Unmarkdown
AI Tools

Hub-and-Spoke Memory: How I Gave Claude Code Persistent Context Across 200+ Sessions

Updated Mar 8, 2026 · 10 min read

I've been building a SaaS product with Claude Code for three months. Over 200 sessions. Hundreds of files across a Next.js app, Supabase backend, Stripe integration, MCP server, Chrome extension, Obsidian plugin, 875 tests.

Around session 30, I hit a wall. Claude would start a new session, read CLAUDE.md, and still not know enough. It didn't know which features were shipped, which were in progress, what technical decisions we'd made, or what bugs we'd already fixed. I'd spend the first 15 minutes of every session re-explaining context. Multiply that by 200 sessions and you've wasted 50 hours just on context recovery.

So I built a memory system. Not a database. Not a vector store. Just files. Structured files that Claude reads at the start of every session, organized in a hub-and-spoke pattern.

It solved the problem completely. Here's how it works.

The problem with a single CLAUDE.md

Most people put everything in one CLAUDE.md file. Project setup, architecture notes, coding standards, current tasks, historical decisions, debugging tips. The file grows to 500+ lines. Then two things happen:

It blows up the context window. CLAUDE.md loads into every conversation. A 500-line file with detailed architecture notes, pricing logic, and editor internals consumes thousands of tokens before you've said a word. That's context budget you'll need later for actual code.

Claude can't prioritize. When everything is in one file, nothing stands out. The instruction to "always run tests before committing" sits next to a paragraph about the Stripe webhook retry logic from two months ago. Claude gives equal weight to all of it, which means it gives appropriate weight to none of it.

The insight is simple: Claude doesn't need to know everything at once. It needs to know what's relevant right now, and where to find the rest.

The hub-and-spoke pattern

The architecture has two parts:

The hub is a single file (MEMORY.md) that's auto-loaded into every conversation. It stays under 200 lines. It contains standing instructions, the current sprint status, and an index of spoke files with "when to read" guidance.

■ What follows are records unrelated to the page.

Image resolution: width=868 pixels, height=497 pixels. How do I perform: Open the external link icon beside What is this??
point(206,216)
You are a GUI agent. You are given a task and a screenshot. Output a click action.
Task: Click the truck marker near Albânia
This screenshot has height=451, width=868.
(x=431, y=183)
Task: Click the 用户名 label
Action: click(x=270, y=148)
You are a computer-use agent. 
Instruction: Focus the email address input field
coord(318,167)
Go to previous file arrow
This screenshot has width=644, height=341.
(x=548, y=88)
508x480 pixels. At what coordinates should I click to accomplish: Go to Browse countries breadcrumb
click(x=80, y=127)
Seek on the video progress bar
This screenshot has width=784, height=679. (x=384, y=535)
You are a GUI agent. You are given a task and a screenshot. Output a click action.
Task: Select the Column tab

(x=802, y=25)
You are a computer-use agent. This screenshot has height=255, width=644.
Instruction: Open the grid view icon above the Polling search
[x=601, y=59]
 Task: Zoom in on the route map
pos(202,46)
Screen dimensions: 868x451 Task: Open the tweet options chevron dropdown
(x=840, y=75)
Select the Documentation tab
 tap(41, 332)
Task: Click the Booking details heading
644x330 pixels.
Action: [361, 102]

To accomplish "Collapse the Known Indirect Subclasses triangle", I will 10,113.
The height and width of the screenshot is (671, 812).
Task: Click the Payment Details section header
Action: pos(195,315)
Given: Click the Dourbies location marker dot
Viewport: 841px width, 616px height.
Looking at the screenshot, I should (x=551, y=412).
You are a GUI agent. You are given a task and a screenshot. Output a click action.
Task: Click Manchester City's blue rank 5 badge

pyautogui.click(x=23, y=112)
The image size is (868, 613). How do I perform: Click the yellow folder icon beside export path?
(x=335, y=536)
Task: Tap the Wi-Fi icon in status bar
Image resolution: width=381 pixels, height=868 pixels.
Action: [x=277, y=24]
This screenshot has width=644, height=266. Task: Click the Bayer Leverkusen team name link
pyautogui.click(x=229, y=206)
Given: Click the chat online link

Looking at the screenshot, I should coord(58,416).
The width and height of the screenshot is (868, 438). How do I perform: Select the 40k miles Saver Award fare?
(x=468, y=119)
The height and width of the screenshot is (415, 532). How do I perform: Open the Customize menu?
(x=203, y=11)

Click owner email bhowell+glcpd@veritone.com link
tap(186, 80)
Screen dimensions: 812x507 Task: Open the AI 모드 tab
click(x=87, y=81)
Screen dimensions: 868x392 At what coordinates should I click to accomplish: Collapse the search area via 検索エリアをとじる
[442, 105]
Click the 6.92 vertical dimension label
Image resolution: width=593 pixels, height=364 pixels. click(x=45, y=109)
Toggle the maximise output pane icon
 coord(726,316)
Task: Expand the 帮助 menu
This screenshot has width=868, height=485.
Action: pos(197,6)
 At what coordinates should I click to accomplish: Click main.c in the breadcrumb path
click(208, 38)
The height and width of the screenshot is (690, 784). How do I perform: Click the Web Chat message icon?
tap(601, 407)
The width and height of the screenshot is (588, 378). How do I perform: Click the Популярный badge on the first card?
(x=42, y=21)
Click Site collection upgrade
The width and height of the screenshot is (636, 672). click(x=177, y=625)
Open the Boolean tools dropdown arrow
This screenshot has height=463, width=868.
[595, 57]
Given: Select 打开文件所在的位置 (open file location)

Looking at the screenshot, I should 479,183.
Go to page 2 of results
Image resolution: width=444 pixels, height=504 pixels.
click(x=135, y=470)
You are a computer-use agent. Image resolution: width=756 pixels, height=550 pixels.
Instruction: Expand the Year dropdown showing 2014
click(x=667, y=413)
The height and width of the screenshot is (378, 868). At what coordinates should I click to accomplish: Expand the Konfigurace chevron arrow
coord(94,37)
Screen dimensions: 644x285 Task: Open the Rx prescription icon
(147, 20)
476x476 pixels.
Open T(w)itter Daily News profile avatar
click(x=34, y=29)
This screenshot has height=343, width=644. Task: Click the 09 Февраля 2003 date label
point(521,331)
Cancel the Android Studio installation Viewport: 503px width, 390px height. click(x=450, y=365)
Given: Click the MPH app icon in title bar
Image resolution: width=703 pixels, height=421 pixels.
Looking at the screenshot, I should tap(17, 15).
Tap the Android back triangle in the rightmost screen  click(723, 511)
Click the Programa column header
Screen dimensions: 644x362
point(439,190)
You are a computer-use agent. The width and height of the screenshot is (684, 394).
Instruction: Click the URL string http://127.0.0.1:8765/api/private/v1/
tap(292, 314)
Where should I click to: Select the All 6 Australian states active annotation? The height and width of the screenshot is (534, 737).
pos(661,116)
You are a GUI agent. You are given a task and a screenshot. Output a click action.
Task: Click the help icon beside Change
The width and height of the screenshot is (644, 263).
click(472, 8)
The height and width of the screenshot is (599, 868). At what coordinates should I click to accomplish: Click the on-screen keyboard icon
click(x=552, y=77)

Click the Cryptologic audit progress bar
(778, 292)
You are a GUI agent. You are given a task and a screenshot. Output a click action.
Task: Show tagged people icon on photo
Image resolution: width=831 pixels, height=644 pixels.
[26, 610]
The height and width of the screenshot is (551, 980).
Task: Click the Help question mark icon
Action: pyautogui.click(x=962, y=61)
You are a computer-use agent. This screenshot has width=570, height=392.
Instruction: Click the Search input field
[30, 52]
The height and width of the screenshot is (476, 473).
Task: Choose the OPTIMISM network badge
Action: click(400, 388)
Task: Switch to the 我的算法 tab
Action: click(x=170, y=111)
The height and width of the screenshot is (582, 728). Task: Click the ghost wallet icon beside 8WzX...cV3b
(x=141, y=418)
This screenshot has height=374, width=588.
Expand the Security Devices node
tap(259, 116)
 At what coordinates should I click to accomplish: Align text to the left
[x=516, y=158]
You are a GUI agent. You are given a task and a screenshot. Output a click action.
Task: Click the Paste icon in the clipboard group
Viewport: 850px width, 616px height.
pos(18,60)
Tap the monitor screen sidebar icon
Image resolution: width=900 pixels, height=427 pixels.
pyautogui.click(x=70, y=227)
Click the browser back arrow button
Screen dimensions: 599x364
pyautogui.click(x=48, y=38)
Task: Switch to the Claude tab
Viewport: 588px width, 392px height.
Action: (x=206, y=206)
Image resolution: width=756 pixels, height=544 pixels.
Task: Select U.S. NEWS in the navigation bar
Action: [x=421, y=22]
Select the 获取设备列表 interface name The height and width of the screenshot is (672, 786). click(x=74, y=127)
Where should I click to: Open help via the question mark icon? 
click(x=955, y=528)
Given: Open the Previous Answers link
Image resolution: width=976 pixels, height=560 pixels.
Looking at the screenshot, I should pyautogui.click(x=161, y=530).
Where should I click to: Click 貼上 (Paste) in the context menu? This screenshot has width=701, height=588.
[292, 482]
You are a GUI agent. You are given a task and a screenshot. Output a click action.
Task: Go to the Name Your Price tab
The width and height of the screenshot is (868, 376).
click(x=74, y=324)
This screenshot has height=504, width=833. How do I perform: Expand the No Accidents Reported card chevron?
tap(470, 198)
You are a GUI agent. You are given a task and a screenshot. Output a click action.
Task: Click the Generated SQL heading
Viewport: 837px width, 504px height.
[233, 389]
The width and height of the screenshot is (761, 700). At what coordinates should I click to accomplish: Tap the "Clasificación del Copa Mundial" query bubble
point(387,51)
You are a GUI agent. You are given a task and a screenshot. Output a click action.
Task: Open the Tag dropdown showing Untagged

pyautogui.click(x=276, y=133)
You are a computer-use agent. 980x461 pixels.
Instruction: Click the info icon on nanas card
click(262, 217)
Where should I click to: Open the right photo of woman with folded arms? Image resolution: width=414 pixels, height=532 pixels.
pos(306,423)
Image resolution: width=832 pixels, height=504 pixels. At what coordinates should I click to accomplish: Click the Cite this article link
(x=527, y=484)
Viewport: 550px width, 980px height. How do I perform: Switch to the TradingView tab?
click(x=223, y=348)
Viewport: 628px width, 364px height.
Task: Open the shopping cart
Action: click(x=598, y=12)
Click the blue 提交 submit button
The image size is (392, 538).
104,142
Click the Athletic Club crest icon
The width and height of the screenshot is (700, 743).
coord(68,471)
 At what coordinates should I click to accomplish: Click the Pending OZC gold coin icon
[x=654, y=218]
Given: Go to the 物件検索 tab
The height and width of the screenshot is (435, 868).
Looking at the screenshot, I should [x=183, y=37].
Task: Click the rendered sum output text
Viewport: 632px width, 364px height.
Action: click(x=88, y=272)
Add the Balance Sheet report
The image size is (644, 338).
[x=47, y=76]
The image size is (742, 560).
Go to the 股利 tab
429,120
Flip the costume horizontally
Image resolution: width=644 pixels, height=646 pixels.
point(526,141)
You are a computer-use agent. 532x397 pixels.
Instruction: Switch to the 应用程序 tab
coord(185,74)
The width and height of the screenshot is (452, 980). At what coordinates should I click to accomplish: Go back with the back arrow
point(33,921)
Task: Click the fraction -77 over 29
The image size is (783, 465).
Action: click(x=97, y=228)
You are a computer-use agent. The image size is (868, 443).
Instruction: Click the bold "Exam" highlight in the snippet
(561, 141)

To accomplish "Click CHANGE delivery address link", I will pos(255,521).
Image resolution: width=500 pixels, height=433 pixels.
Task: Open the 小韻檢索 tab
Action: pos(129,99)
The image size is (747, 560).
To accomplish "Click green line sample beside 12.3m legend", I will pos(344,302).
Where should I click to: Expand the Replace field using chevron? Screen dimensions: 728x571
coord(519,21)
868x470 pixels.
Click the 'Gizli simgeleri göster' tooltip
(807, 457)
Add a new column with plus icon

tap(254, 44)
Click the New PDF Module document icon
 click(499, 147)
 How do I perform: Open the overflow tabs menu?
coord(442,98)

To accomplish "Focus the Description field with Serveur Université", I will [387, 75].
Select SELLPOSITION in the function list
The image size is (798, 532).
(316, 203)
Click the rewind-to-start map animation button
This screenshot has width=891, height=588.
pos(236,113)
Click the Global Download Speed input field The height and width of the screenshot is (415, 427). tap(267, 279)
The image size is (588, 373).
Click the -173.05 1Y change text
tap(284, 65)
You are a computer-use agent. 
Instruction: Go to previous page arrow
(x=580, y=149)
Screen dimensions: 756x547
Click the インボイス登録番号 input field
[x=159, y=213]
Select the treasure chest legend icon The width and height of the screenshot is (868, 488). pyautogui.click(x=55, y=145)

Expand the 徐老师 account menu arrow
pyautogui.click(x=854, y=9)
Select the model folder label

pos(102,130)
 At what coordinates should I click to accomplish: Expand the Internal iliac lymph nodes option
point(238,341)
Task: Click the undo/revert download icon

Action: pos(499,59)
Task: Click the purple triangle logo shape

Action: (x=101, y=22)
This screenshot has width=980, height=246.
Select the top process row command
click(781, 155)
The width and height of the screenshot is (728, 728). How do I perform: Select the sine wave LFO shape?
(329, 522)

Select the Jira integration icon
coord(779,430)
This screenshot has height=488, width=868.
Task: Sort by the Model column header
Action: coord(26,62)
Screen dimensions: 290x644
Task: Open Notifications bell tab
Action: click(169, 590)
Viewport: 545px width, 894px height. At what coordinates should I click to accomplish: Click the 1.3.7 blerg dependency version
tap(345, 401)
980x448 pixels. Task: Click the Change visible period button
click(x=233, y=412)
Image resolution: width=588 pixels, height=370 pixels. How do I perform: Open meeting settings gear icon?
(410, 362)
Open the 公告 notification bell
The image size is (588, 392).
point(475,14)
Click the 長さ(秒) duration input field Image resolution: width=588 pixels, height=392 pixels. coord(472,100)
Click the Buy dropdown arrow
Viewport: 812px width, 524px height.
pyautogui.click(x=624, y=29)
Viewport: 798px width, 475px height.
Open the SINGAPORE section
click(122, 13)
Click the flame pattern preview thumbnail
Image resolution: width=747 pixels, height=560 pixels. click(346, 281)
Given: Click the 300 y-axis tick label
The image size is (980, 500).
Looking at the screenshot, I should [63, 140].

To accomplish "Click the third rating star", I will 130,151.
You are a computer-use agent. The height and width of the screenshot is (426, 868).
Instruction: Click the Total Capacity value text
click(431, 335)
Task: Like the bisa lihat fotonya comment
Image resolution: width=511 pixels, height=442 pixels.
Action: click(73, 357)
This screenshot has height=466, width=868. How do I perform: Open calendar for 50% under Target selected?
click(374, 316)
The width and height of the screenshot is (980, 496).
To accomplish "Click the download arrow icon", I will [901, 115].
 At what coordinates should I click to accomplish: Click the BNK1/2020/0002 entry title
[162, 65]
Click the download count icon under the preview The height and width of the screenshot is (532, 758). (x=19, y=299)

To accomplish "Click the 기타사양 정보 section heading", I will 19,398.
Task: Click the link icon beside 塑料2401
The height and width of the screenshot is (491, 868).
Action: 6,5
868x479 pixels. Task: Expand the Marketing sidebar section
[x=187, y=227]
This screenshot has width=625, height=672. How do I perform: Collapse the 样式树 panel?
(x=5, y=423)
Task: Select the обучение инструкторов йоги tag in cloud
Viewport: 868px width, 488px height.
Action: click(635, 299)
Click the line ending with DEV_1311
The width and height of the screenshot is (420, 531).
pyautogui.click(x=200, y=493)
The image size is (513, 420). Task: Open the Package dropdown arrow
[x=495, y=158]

The spokes are topic-specific files that hold the real detail. Architecture decisions, pricing logic, editor internals, publishing infrastructure, analytics setup, distribution status. Each spoke owns one domain of knowledge.

Claude reads the hub automatically. It reads spokes on demand, only when the current task touches that domain.

Here's what my hub file looks like (simplified):

# Project Memory

## Standing Instructions
- Never make assumptions. Always ask when unsure.
- Tests are mandatory for every code change.
- Always update docs after completing each phase.

## After Context Loss / New Session Recovery
MANDATORY: Do NOT write any code until ALL steps are completed.
1. Read this file (auto-loaded)
2. Run git log --oneline -20 to verify latest commits
3. Read the relevant spoke file(s) from the index below
4. Ask the user what they want to work on

## Current Sprint
### Active
- Obsidian plugin: PR #10520, waiting for review
- ChatGPT App: Submitted, awaiting review

### Recently Completed
- Blog: 119 posts published
- PostHog: 25 events, 3 dashboards
- v1.1-v1.5 features: all shipped

## Spoke File Index
| File | When to read |
|------|-------------|
| architecture.md | Every session |
| product-status.md | "What's shipped?", phase status |
| pricing-and-billing.md | Pricing, Stripe, auth |
| publishing.md | Published pages, sharing, folders |
| editor-technical.md | Editor bugs, toolbar, sync |
| extensions-technical.md | KaTeX, Mermaid, Chart.js |
| distribution.md | MCP, Chrome ext, Obsidian plugin |
| analytics.md | PostHog, Sentry, SEO |

The spoke index is the key design element. It tells Claude which file to read based on what you're working on. If I say "let's fix a publishing bug," Claude knows to read publishing.md before touching any code.

What goes in spoke files

Each spoke file is a self-contained reference for one domain. Here's the structure I've found works:

Current state. What's deployed, what's working, what's broken. Not what we planned to build six weeks ago. What's true right now.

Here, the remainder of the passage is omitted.